Richard Friedrich Johannes Pfeiffer (1858–1945) Volver a Personas. Cronología. Fuentes.

It was in 1892 that the venerated physician/bacteriologist Richard Friedrich Johannes Pfeiffer (1858–1945), in partnership with physician/bacteriologist Shibasaburo Kitasato (1852–1931), both working in Berlin under Robert Koch (1843–1910), reported the discovery of a new bacterium [7], which Kitasato was able to cultivate and sustain on artificial media [8], and which both scientists claimed to be the cause of pandemic influenza. When their initial, brief, 1892 report was followed up by more extensive data in 1893 [9], the scientific world was taken by storm; it seemed to many that Pfeiffer had taken all of the necessary steps to establish Bacillus influenzae, as he called it, as the true aetiological agent of influenza. (B. influenzae was usually referred to as ‘Pfeiffer’s bacillus’ in the literature of the late 19th and early 20th centuries, and is now known as Haemophilus influenzae).

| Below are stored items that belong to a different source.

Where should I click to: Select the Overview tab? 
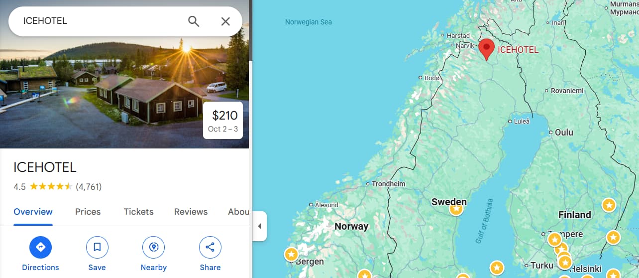33,212
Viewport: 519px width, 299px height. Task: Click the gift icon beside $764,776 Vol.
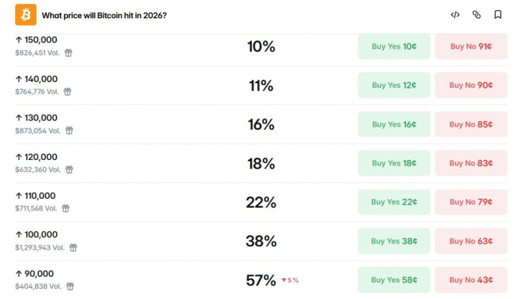point(67,92)
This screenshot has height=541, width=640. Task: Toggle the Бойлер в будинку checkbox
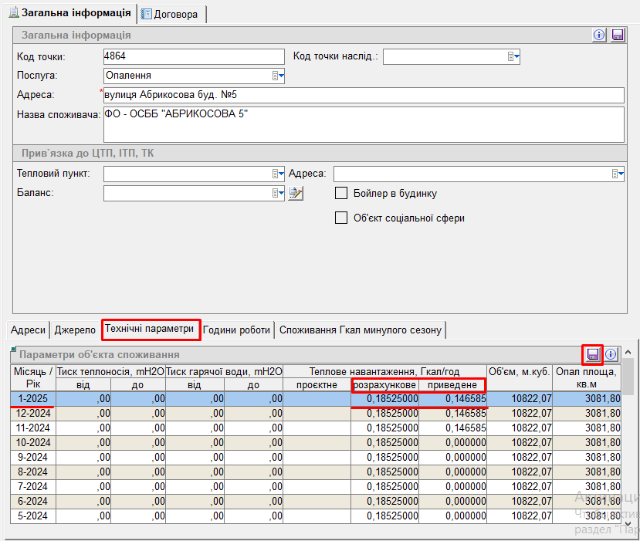[341, 193]
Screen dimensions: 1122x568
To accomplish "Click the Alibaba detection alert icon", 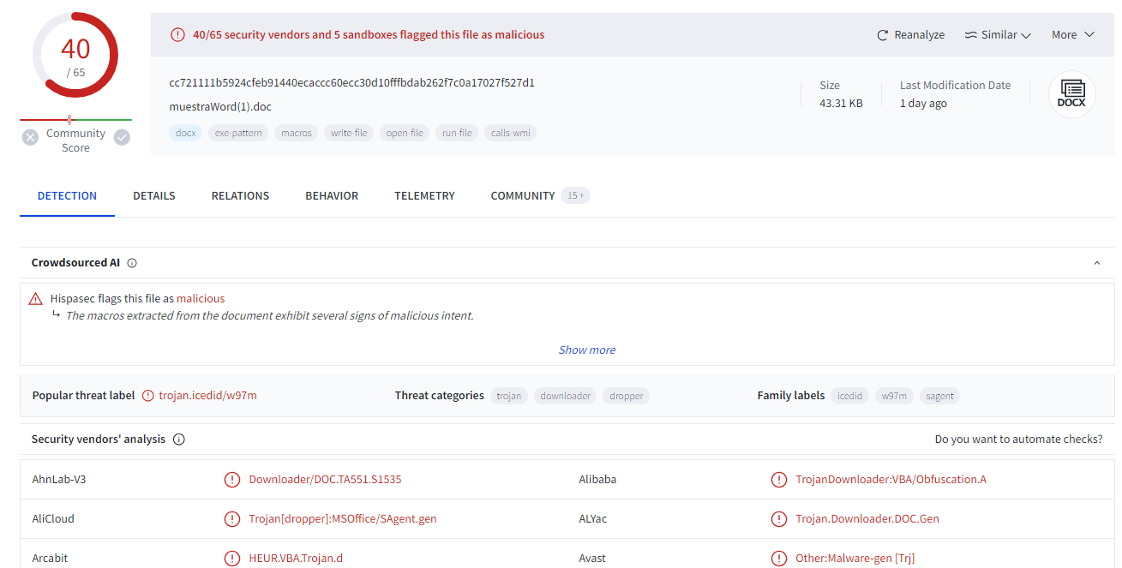I will pos(778,480).
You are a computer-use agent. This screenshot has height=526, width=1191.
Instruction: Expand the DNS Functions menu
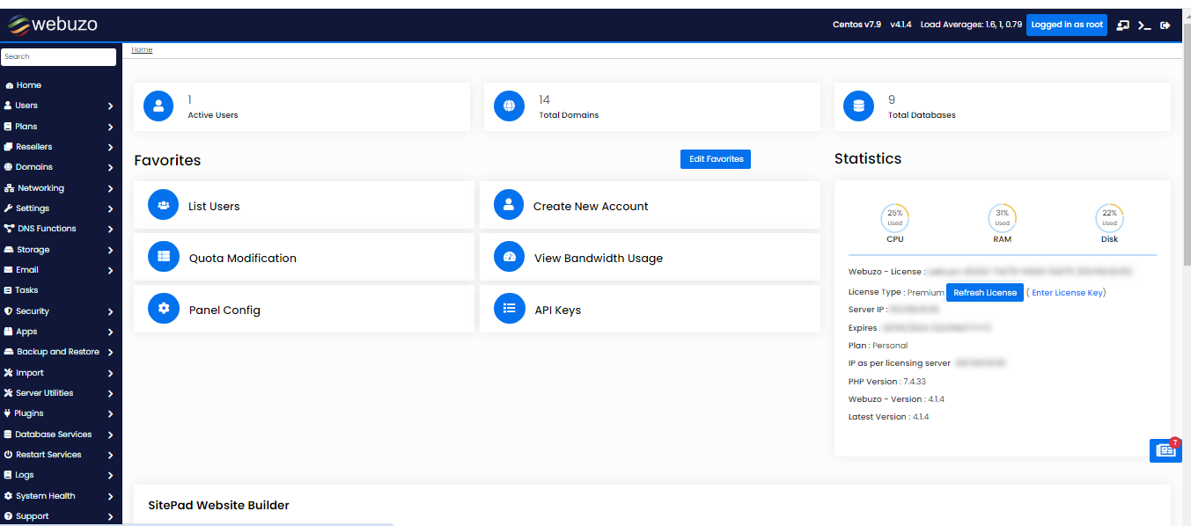[x=47, y=229]
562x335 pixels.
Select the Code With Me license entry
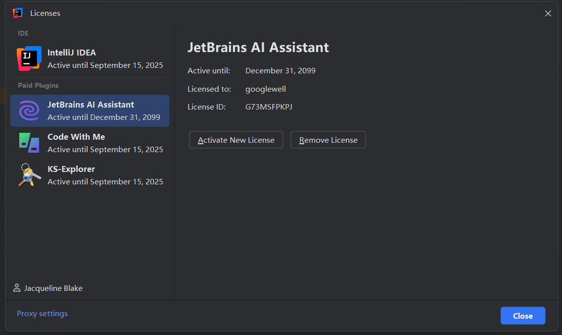tap(90, 143)
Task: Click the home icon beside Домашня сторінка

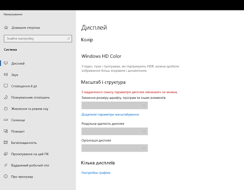Action: (6, 28)
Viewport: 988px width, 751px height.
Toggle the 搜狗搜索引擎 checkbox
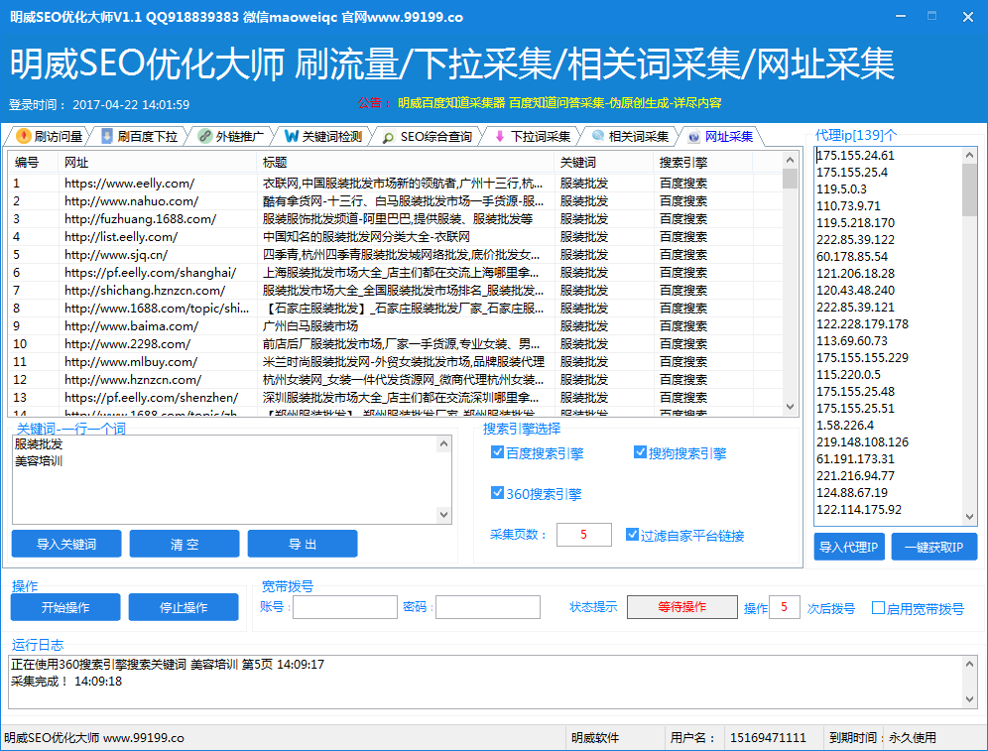click(x=641, y=452)
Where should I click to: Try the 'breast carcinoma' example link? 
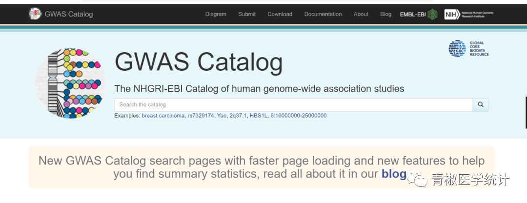click(x=163, y=116)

However, although B. influenzae was clearly a pathogenic organism, and was often cultured from fatal cases of influenza, other investigators were unable to confirm Pfeiffer’s strong association, a problem compounded by the apparent disappearance of pandemic influenza within a year or two of Pfeiffer’s discovery. The verdict was unclear, but the notion that B. influenzae was the true cause of influenza persisted up to the time of the next pandemic in 1918 (see below), when Rockefeller scientists Peter Kosciusko Olitsky (1886–1964) and Frederick L Gates (1886–1933) provided strong evidence against a causal association, documenting that the infective influenza agent survived passage through filters that excluded B. influenzae [10].

Despite this bacterial blind alley, it is important to note that most of the deaths during the 1918–1919 influenza pandemic were associated with secondary bacterial invaders (for review of clinical and pathological features of the 1918 pandemic see [11]), among them H. influenzae, which Pfeiffer had discovered. Pfeiffer, a budding 38-year-old researcher at the time of his discovery, went on to have a long and distinguished career as an originator of typhoid vaccination, the discoverer of bacteriolysis (‘Pfeiffer’s phenomenon’), a conceptualizer of endotoxin, the discoverer of the pathogenic organism Micrococcus (now Moraxella) catarrhalis, and a tropical disease investigator of plague (in India) and malaria (in Italy; [12–14]). Kitasato, who had already discovered the cause of tetanus (1889) and had co-developed, with Emil von Behring (1854–1917), both tetanus and diphtheria antitoxins in 1890 [15,16], went on to co-discover the bacterial cause of plague in 1894 [17], and to support his protégé Kiyoshi Shiga (1871–1957) in elucidating the cause of shigellosis in 1898.